I can assure you, as half of the Emacs CC Mode team (which includes full support for AWK, by the way ;-), that C Comments can be recognised without parsing the language beyond the level of comments and strings. C comments can be fully recognised by regular expressions (because, containing no unbounded nesting, they are finite-state mechanical), though those regexps are considerably more involved than one might at first expect.

The proof of the pudding is in the eating - Load a file.c into Emacs, and its comments get correctly "fontified" (syntax highlighted), no matter how cleverly you attempt to confuse it. Emacs does not contain a C compiler.
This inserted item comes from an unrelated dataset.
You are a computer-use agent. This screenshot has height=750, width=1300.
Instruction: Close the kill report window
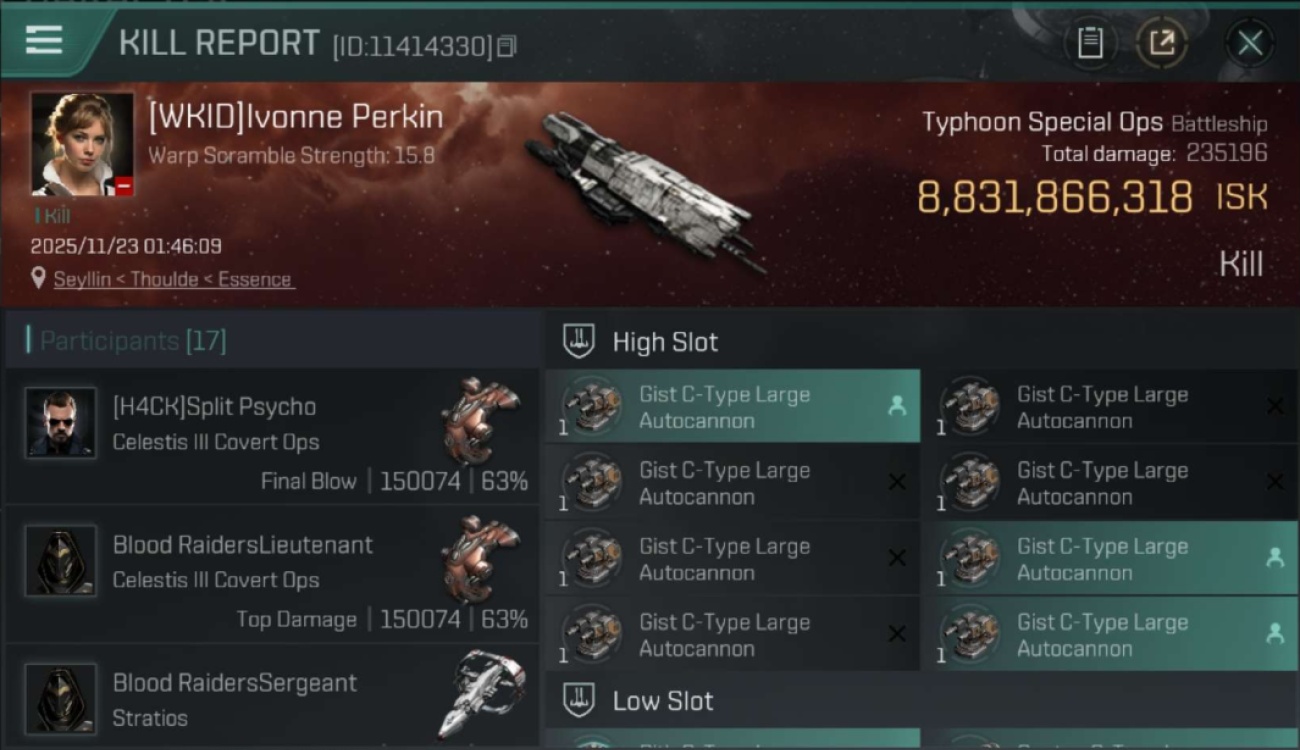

But you'd probably be better off following the suggestion of using the C preprocessor to eliminate the comments. Or maybe you could use Emacs, searching for blocks of text fontified with font-lock-comment-face, and deleting these.

and I, being a beginner Emacs user, have the same question as Ed Morton:

Also, the main point here is to strip C comments, so let us know if emacs can do that with a flag and without going into a GUI editting mode. If so, and I knew where to get the tool, I'd probably use that one tool rather than the chain of sed/gcc commands I posted elsethread.

Currently, I'm borrowing a very complex sed script to do the job, but still it fails in some very edge cases. I dismissed the C preprocessor method because doing that in a reasonably side effect free way requires GCC with support for some options that are only available in select platforms. Also, I later found out that the files I want to remove comments from also support Python style comments, and there is no way I'm modifying that IQ-200 sed script, but it seems rather easy to do in Emacs.

My question is, is there a way to strip comments of the forms /*comment*/, //comment and #comment using only the command-line interface through a pipeline of Emacs scripts and Unix utilities?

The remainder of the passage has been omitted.